ProPublica showcased legal dilemmas that Mitchell has long worked to address: the obstacles that families face when they pass down property without a will. This land, often handed down over generations, is referred to as “heirs’ property,” a form of ownership in which descendants inherit an interest, like holding stock in a company. Their ownership is vulnerable to laws and loopholes that allow speculators and developers to acquire their property from under them, often at below-market rates. It’s estimated that more than a third of Southern Black-owned land is heirs’ property.
Mitchell was the principal drafter of the Uniform Partition of Heirs Property Act, which aims to protect families with heirs’ property from losing land in predatory or involuntary partition actions. In North Carolina, where the bill has not passed, ProPublica reported on cases in which corporations had bought shares of heirs’ property and then forced sales through the courts against the wishes of the families. The legislation Mitchell helped draft gives families the first option to buy the land if a court orders an auction, among other protections. Since 2010, the Uniform Partition of Heirs Property Act has been enacted into law in 17 states and been introduced in several more.

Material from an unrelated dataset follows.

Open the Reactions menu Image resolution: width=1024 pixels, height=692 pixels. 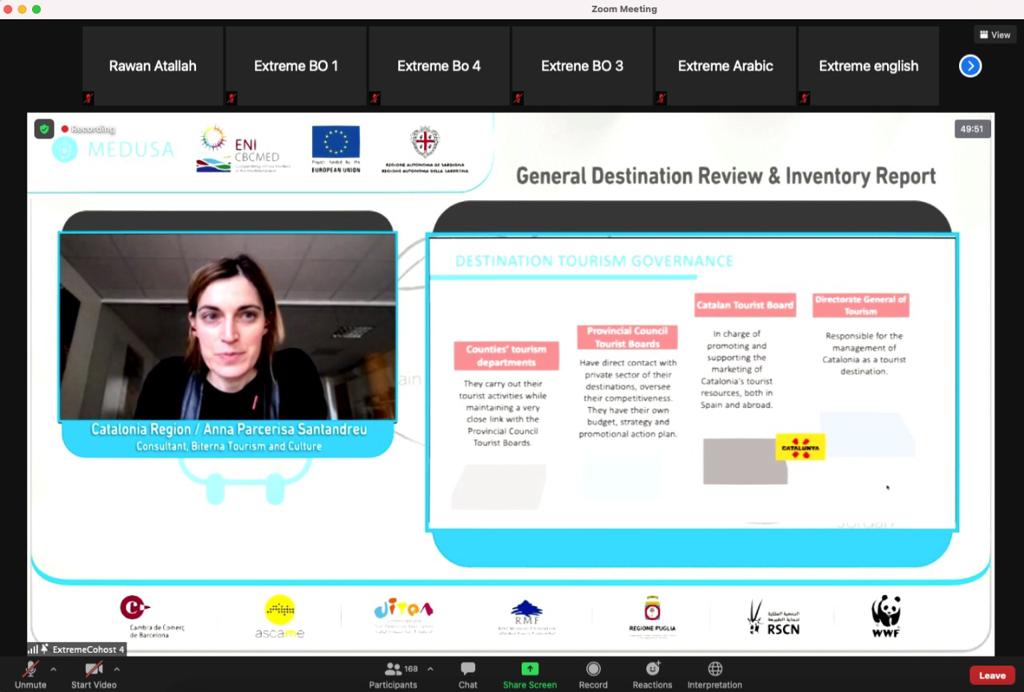click(652, 669)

“I’d stumbled across this area of law that had been understudied, undertheorized and where people had given into hopelessness,” Mitchell said, referring to when he began work on this issue 20 years ago. But with the MacArthur grant, he explained, comes recognition of the impact of his work and an ability to expand on what he’s accomplished with partition law. He hopes now to look at other legal threats for underprivileged property owners, like tax sales and adverse possession. “We can take this to scale. We can do something that would have seemed crazy to even voice not that long ago.”
Jennie Stephens, the CEO of the Center for Heirs Property Preservation, believes that Mitchell’s work, and this award, will bring benefits to heirs’ property owners. “The legacy of Professor Mitchell’s research and its impact for these mostly minority, historically underserved landowners are a game-changer for generations to come,” she said. “Low-income people can obtain ‘clear’ marketable title to their land so that their land can begin to work for them and build generational wealth.”
The center, which helps protect heirs’ property, received more than $200,000 in donations in response to the ProPublica story. That funding pays lawyers to consult families on clearing title and covers clinics to help landowners write wills.
Sen. Doug Jones, a Democrat from Alabama, cited the story before the U.S. Senate passed an amendment last year to help heirs’ property owners clear titles. It included $5 million for a relending program to assist families resolving ownership issues.